王立研究所(ロンドン)とは?
おうりつけんきゅうじょ
王立研究所(ロンドン)とは、1799年にイギリスで設立された科学研究と普及を目的とする歴史ある機関です。
王立研究所(The Royal Institution of Great Britain)は、1799年にベンジャミン・トンプソン(ランフォード伯爵)らによってロンドンに設立された科学機関です。正式名称に「グレートブリテン」を冠し、科学知識の普及と応用研究を使命としています。
同機関は単なる研究施設にとどまらず、一般市民向けの科学講演を積極的に行ってきた点が大きな特徴です。中でも毎年クリスマス時期に開催される「クリスマス・レクチャー」は1825年から続く伝統行事で、著名な科学者が子どもたちにわかりやすく科学を解説する場として広く知られています。
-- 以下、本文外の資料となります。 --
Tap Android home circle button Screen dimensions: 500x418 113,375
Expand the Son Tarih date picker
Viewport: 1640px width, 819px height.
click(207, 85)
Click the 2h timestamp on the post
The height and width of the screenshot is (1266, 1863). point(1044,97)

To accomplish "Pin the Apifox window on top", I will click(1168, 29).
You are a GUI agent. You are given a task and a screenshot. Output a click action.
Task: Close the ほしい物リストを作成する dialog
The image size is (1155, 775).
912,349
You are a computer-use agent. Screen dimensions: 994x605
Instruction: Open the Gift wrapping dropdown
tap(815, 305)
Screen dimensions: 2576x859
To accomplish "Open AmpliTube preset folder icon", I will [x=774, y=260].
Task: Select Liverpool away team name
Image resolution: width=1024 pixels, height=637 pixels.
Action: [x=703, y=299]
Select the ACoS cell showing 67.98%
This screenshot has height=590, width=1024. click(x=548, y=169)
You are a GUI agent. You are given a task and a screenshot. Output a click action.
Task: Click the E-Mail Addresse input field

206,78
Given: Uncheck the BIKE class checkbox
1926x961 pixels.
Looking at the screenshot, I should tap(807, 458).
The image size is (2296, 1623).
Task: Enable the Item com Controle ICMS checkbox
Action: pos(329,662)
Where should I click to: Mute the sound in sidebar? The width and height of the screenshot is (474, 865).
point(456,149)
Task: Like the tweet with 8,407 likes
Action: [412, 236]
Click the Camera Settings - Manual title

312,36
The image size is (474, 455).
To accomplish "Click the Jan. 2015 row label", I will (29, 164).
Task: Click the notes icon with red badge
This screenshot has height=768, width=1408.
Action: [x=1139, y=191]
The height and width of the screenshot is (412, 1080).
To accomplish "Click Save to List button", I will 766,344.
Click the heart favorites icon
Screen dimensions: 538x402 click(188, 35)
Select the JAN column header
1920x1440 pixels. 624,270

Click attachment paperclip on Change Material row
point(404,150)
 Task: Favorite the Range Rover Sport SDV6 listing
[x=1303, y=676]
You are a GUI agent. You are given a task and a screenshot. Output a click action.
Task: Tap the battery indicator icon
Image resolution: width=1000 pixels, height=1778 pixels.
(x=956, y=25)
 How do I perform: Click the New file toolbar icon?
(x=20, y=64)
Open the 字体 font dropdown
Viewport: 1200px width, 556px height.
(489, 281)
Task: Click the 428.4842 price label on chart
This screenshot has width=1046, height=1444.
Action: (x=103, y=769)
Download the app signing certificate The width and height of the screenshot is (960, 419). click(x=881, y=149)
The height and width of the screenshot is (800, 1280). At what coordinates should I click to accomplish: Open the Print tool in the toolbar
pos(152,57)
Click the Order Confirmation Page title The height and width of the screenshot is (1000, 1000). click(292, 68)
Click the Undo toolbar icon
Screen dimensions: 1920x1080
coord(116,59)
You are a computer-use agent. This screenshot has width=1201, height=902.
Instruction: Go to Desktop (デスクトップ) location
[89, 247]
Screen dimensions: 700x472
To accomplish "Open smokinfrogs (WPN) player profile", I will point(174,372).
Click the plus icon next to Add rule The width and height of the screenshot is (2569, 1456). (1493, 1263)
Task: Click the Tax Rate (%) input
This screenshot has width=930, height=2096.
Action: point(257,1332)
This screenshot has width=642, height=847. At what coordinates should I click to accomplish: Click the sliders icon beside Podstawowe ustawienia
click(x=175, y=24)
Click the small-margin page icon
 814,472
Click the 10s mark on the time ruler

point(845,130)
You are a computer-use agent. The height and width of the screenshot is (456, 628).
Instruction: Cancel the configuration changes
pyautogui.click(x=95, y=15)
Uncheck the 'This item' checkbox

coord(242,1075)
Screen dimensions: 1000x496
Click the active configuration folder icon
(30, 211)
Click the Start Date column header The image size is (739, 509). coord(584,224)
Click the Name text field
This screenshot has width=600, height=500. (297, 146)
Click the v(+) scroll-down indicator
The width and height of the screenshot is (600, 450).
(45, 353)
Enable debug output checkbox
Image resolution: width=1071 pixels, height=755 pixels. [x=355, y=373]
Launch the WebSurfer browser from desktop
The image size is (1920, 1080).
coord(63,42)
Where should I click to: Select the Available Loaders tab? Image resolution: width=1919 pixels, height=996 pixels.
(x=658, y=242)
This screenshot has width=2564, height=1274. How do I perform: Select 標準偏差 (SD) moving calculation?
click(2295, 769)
歴史上、同機関ゆかりの科学者は多岐にわたります。特に著名なのは次の人物たちです。
- ハンフリー・デービー——電気分解によりナトリウムやカリウムなどを発見
- マイケル・ファラデー——電磁誘導の法則を発見し、電気モーターや発電機の原理を確立
- ジョン・チンダル——光の散乱(チンダル現象)を研究
ロンドンのメイフェア地区アルベマール・ストリートに位置する本部建物は、19世紀初頭の建築をほぼ当時のまま残しており、図書館や博物館も併設されています。科学の大衆化と研究の両立という精神は現代まで受け継がれ、今日も講演や展示を通じて市民に科学を届けています。
使い方・例文
「マイケル・ファラデーは王立研究所(ロンドン)の研究員として電磁誘導の実験を行い、その成果を一般向け講演でも披露した」という形で、科学史の文脈で頻繁に登場します。